2. Mean reversion strategies
- According to past behavior, that asset prices will return to their historical average
- Detects overbought and oversold conditions using Bollinger Bands, RSI, or statistical models
- For instance, selling put options when the RSI indicator is showing that an asset is oversold
3. Volatility-based strategies
- Concentrates on variations in implied volatility (IV)
- Traded options based on the VIX index or historical volatility measures
- For example, straddles or strangles around earnings when implied volatility is strong
4. Statistical arbitrage strategies
- It involves exploiting short-term mispricings in related securities using quantitative models. These strategies rely on statistical relationships rather than fundamental analysis.
- For example, you could pair trade two stocks that are correlated with options to hedge your exposure.
5. Delta-neutral strategies
- A strategy engineered to book profits from volatility with low directional risk.
- For example, a portfolio of calls and puts with offsetting delta values, a delta-neutral options portfolio.

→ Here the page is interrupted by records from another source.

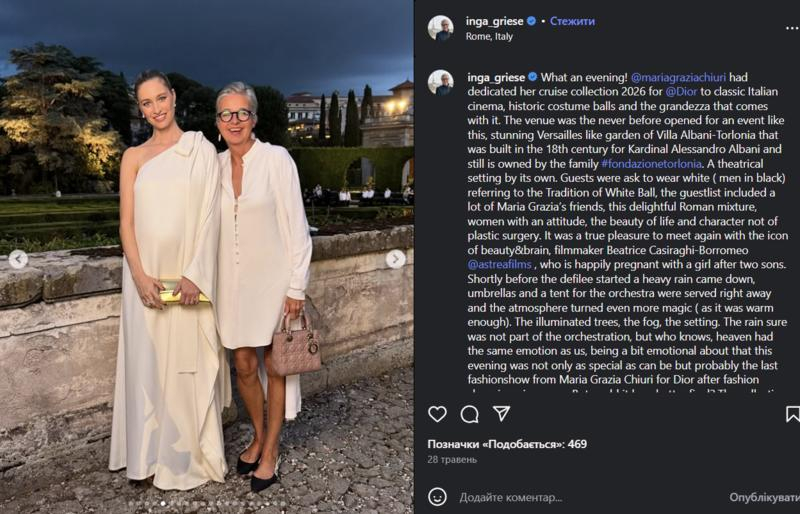This screenshot has width=800, height=514.
Task: Open the @mariagraziachiuri mention
Action: point(678,78)
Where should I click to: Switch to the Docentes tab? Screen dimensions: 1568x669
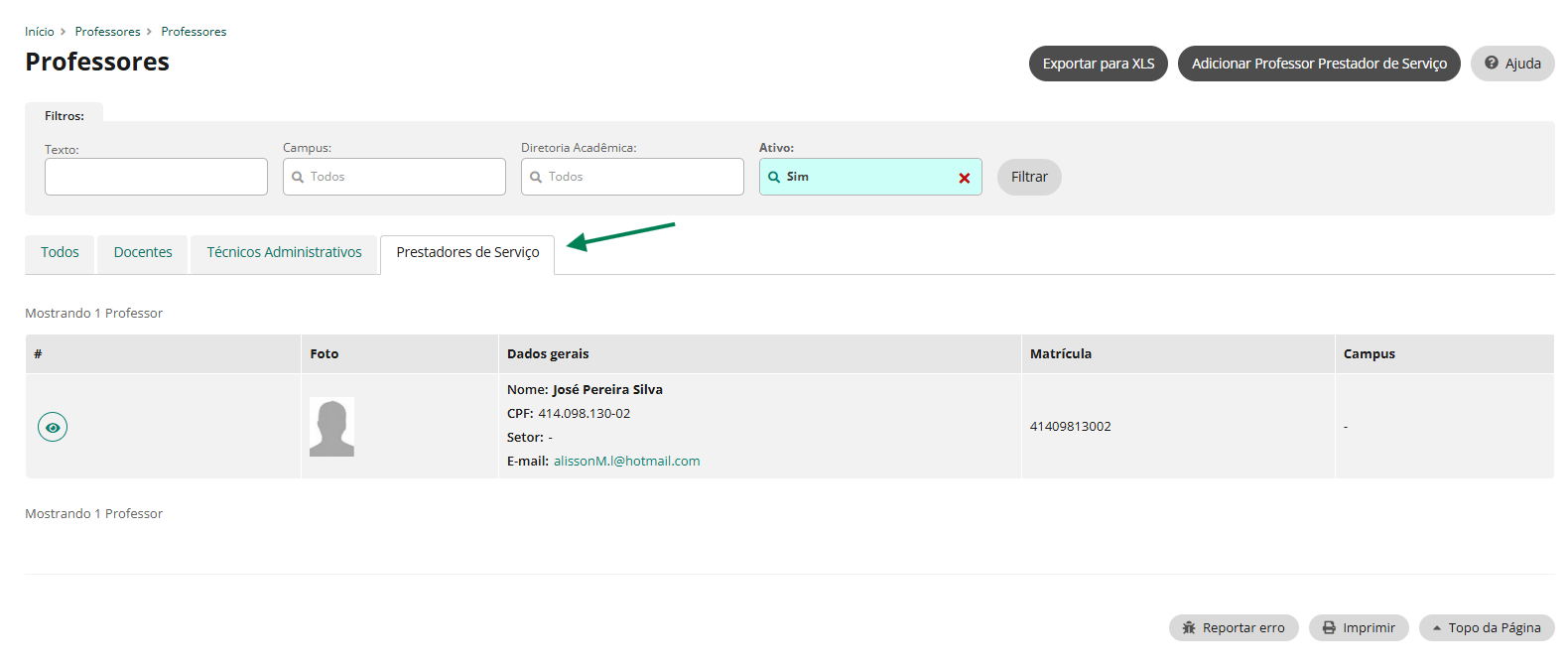click(143, 253)
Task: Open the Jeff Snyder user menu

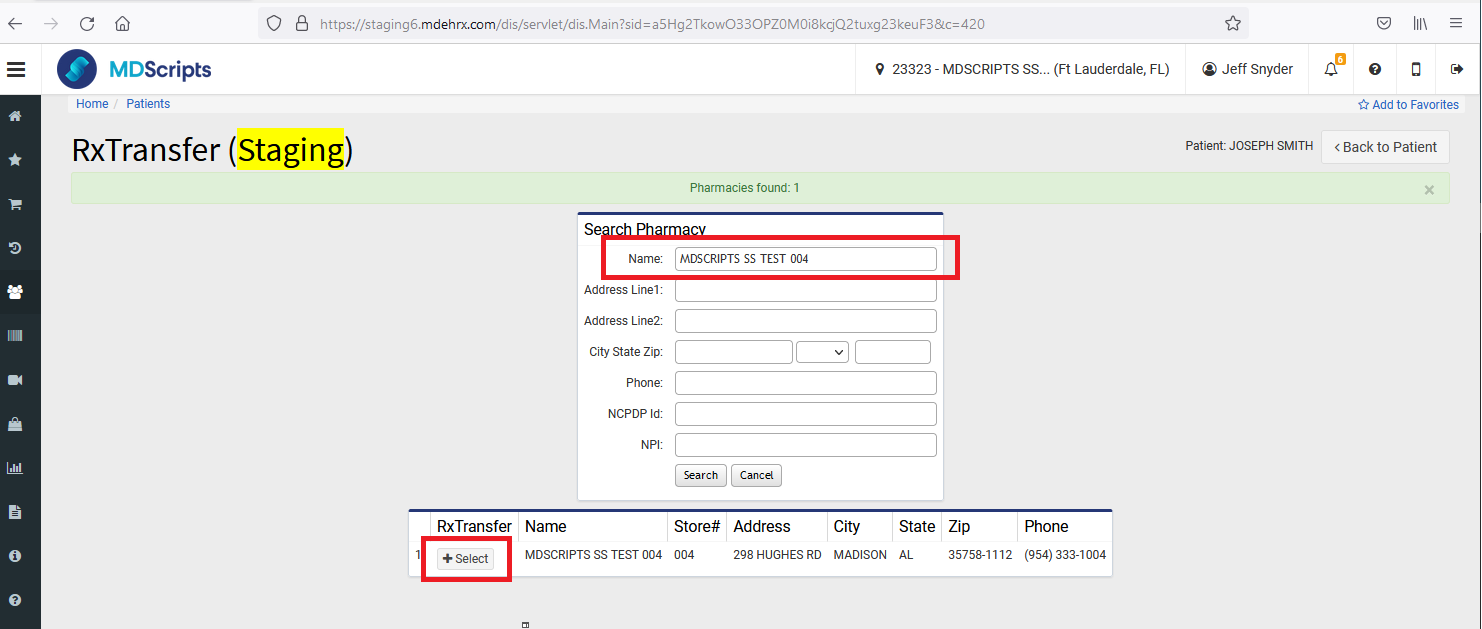Action: (1247, 69)
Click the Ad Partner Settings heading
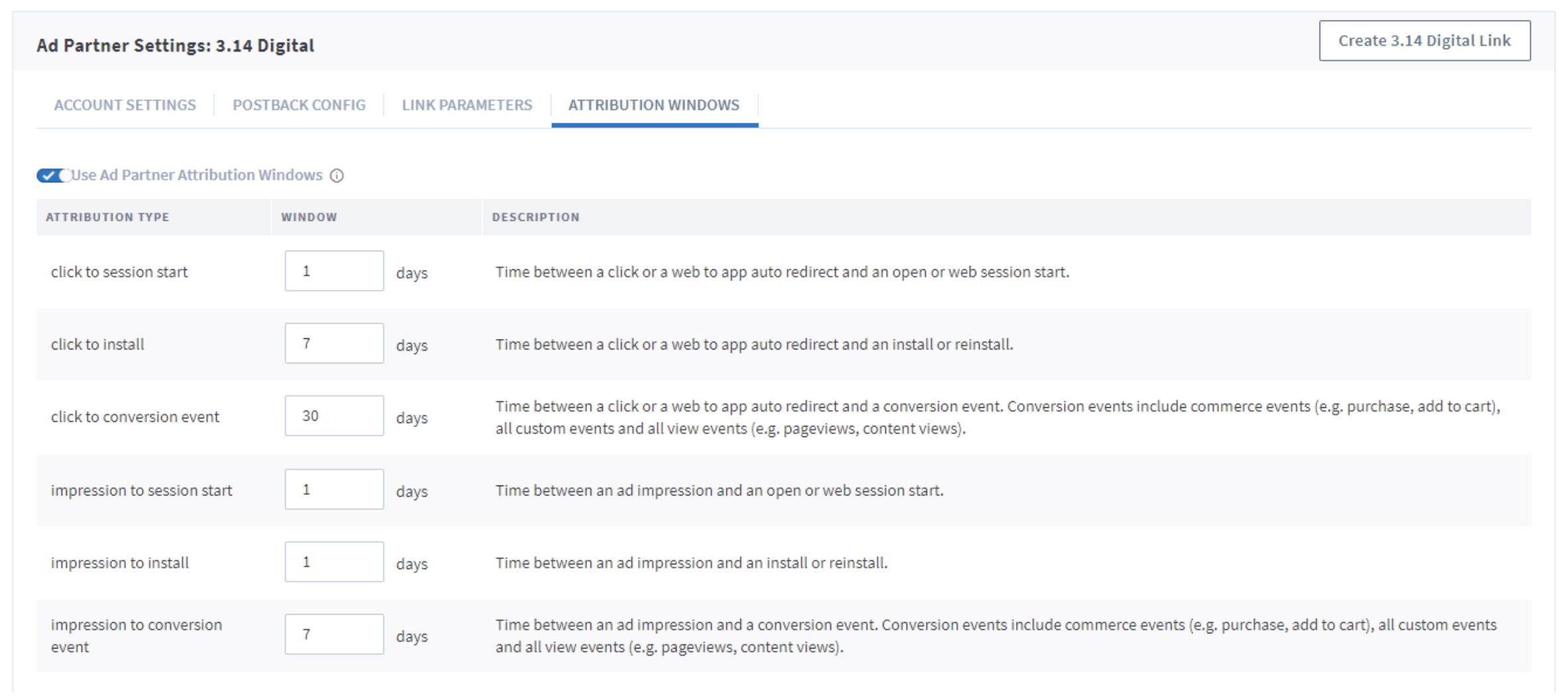 click(x=175, y=45)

Step 4: Test your strategy (Backtesting)
After deciding on a strategy, the next step is backtesting it on historical data. This helps determine:
- Profitability
- Risk-to-Reward Ratio
- Win Rate
- Maximum Drawdowns
Step 5: Implement risk management
In systematic trading, if we take losses, we can not allow them to be big. Several common methods of risk management are:
- Position Sizing: Capping how much you risk per trade (e.g., maximum of 2% of your capital per trade).

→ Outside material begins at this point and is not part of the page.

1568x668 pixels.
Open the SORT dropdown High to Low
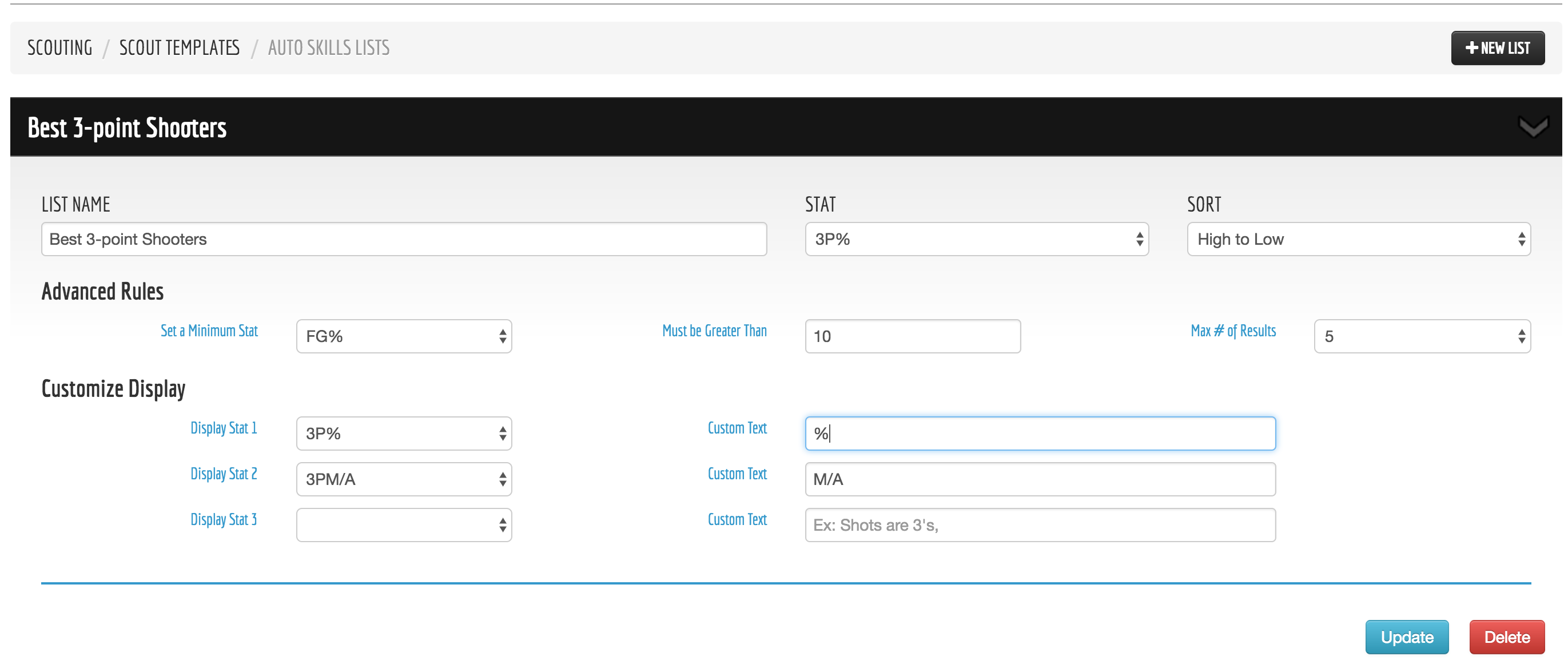[1358, 239]
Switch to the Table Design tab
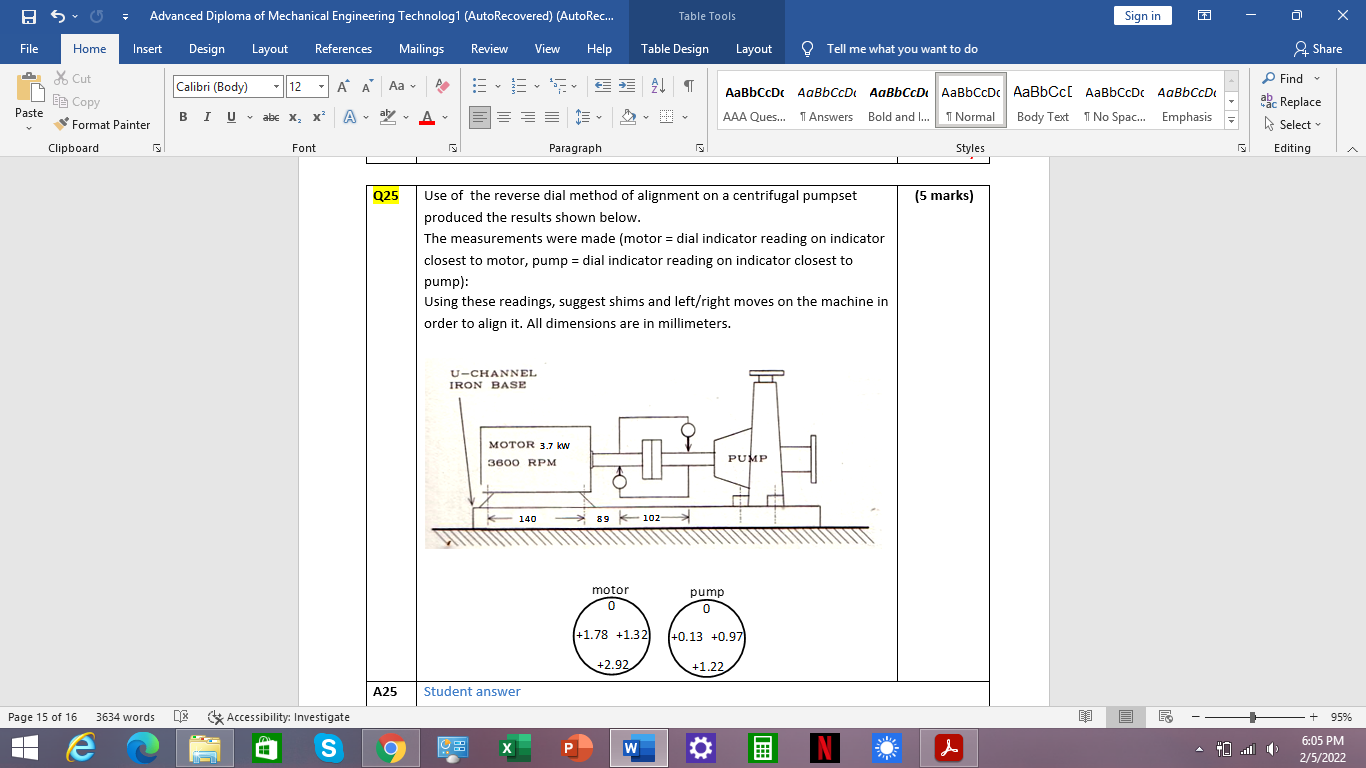 [x=674, y=49]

- Stop-Loss and Take-Profit: Exit rules that protect profits and limit losses.
- Hedging: Implementing options strategies (e.g., spreads or protective puts) to limit downside exposure.
Step 6: Automation of your trading strategy
Now it’s time to automate execution after your strategy is tested. This can be done using automated features in trading platforms or custom-built scripts in Python or R. Tools like MT4 for iOS offer traders the flexibility to monitor and execute their strategies directly from their mobile devices, enabling real-time access to the markets and seamless automation on the go. Automation enables faster execution, reduces emotional bias, and allows you to scale your trading operations efficiently.

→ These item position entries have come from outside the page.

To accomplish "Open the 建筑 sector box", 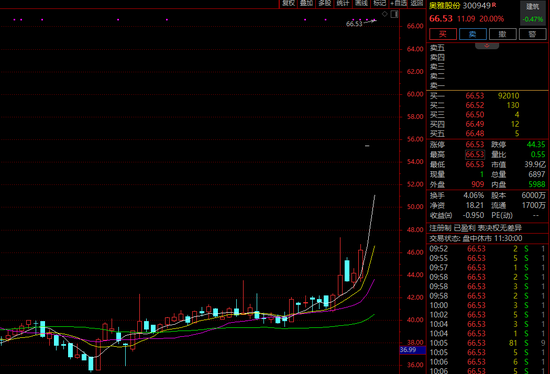I will point(533,13).
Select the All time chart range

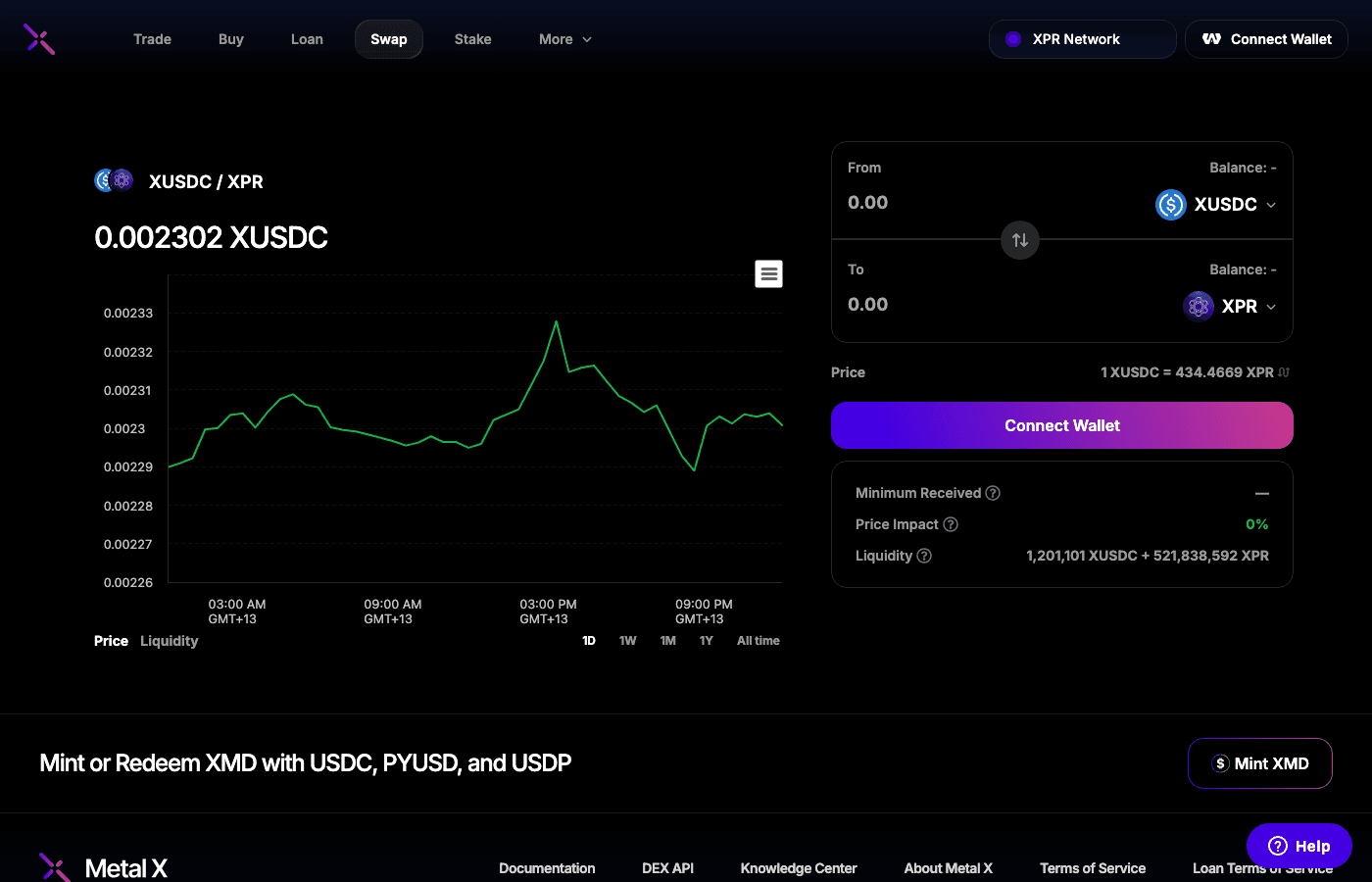pyautogui.click(x=758, y=641)
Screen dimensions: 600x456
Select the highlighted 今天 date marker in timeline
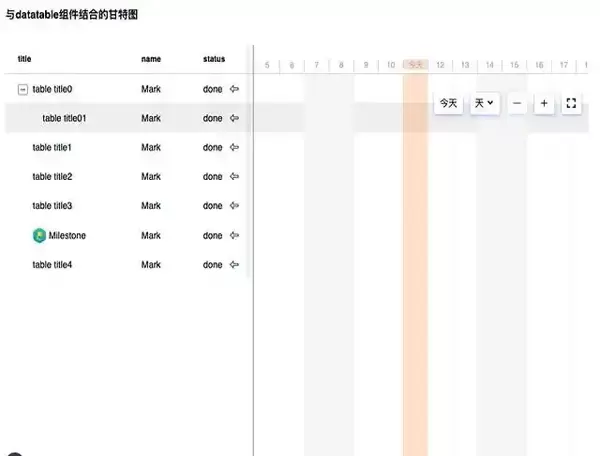pyautogui.click(x=416, y=65)
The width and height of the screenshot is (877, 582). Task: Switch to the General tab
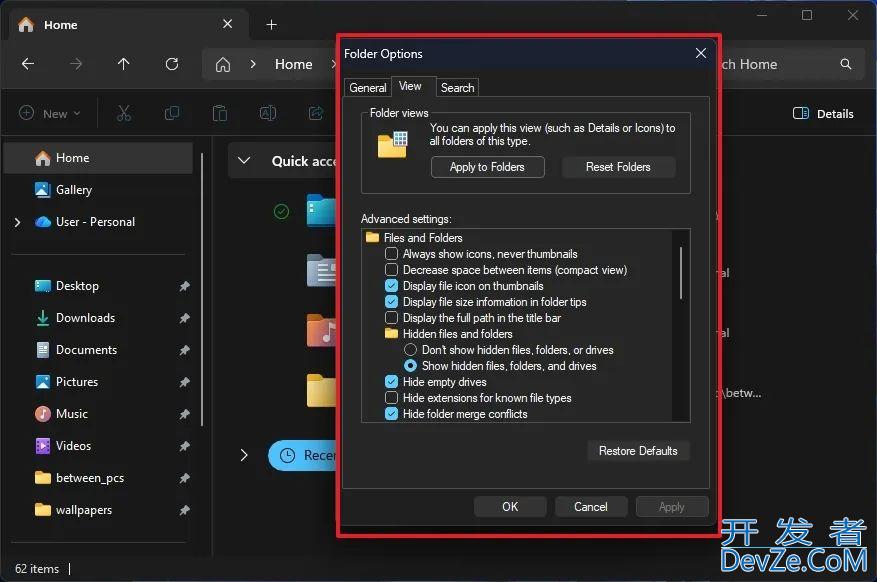pos(367,88)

- Automated features in trading platforms
- Python or R scripts custom built
Automation enables great speeds, avoids bias and can scale your trading operations.
The Downside to systematic options trading
Systematic options trading has numerous benefits, but it has challenges as well.
1. Model overfitting: Particularly one where many traders will over optimise their models on the historical data, which results in a less than optimal performance when applied to the live market sense. To avoid this, implement data splitting techniques during strategy development.
2. Changing market conditions: Markets change, and what worked six months ago may not work today. They require constant tweak to strategy.
3. Execution risks: Automated strategies rely on speed of execution, and latency, slippage, and order routing all play a role in profitability.
4. Regulatory compliance: However, regulation of algorithmic options trading differs from country to country. Don’t forget that your strategy must also abide by local law.
Conclusion
Systematic options trading allows traders to leverage multi-factor strategies with disciplined execution. By following a structured process like setting objectives, choosing strategies, backtesting, managing risk, and automating execution, traders can aim for greater consistency and efficiency in their trading approach.
However, success in systematic options trading requires flexibility and continuous improvement. As market conditions evolve and technology advances, especially with AI and machine learning, traders must be ready to adapt.